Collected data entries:
*-*-*

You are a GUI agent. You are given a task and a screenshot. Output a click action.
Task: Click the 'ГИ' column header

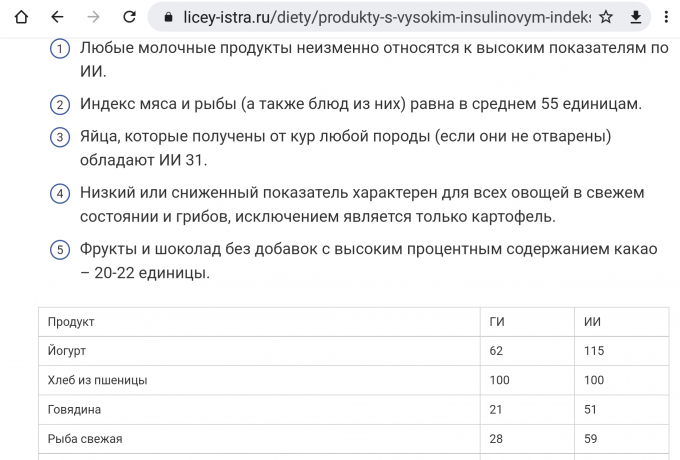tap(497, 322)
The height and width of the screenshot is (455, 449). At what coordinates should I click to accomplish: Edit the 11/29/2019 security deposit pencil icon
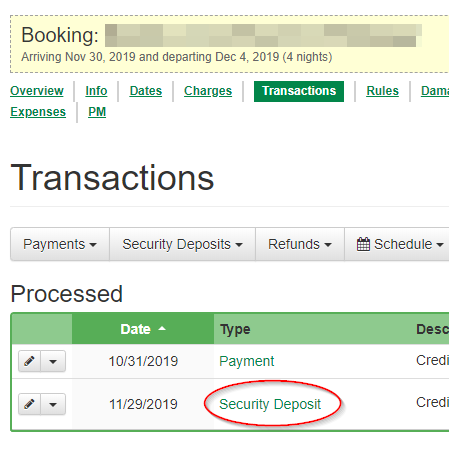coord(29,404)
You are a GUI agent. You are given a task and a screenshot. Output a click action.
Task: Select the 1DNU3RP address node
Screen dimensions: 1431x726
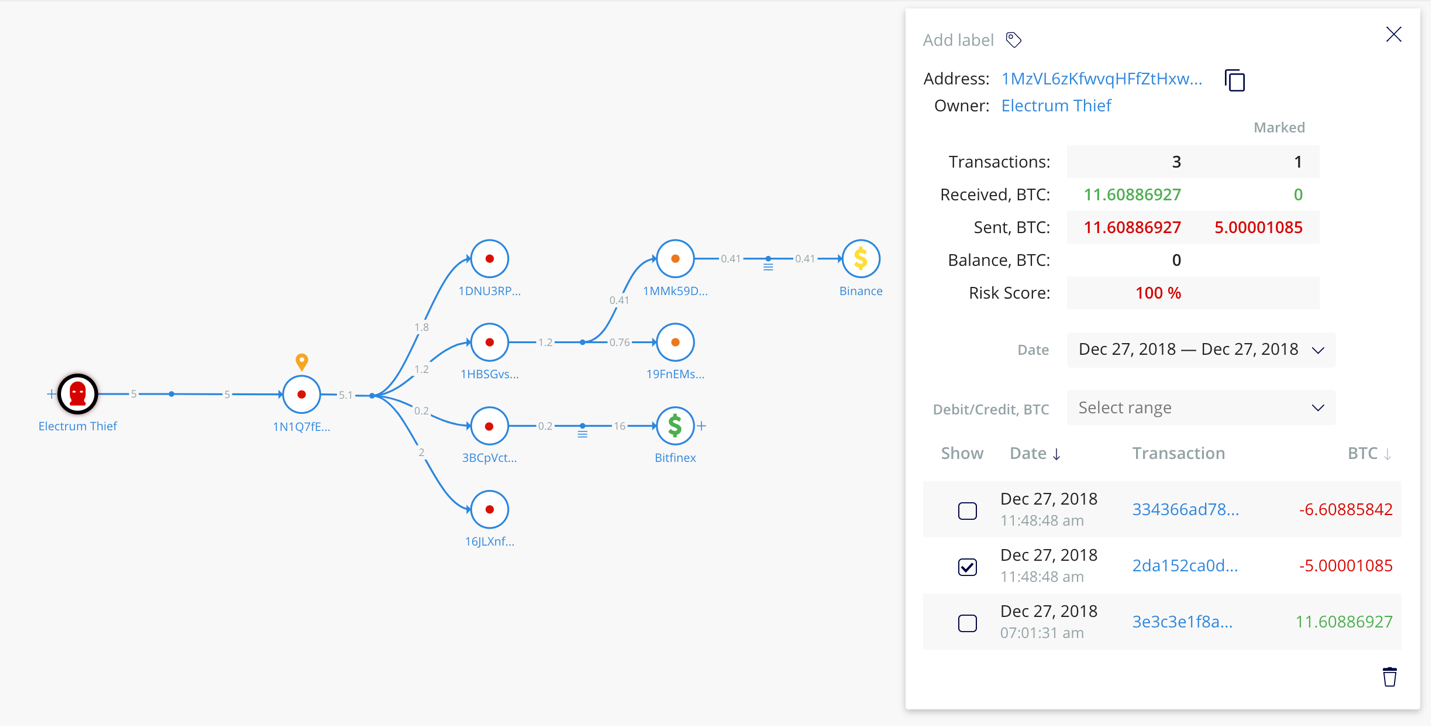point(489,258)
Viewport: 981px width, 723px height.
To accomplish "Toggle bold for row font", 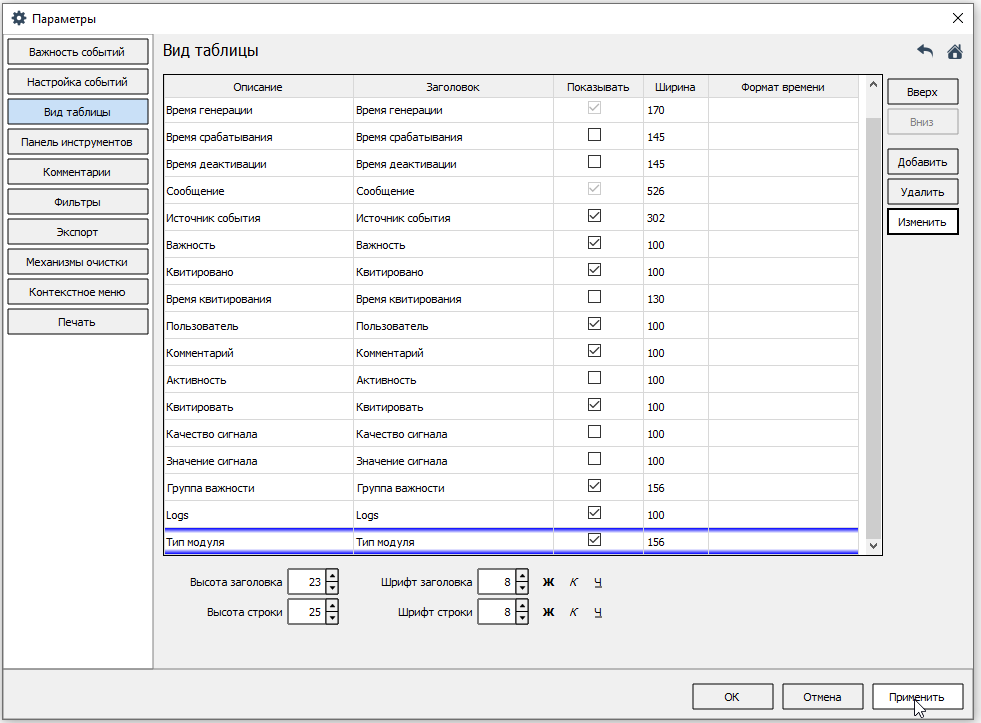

*-*-*

WORK TO BE COMPLETED ▸ Only the records, copied exactly and without pictures, should make up the answer.

ANSWER BELOW ▸
You are a GUI agent. You are given a task and a screenshot. Output a click action.
Task: Click the 'ГИ' column header

tap(497, 322)
The height and width of the screenshot is (455, 449). At what coordinates should I click to accomplish: Edit the 11/29/2019 security deposit pencil icon
coord(29,404)
You are a GUI agent. You are given a task and a screenshot. Output a click action.
Task: Select the 1DNU3RP address node
Screen dimensions: 1431x726
point(489,258)
Viewport: 981px width, 723px height.
To accomplish "Toggle bold for row font", 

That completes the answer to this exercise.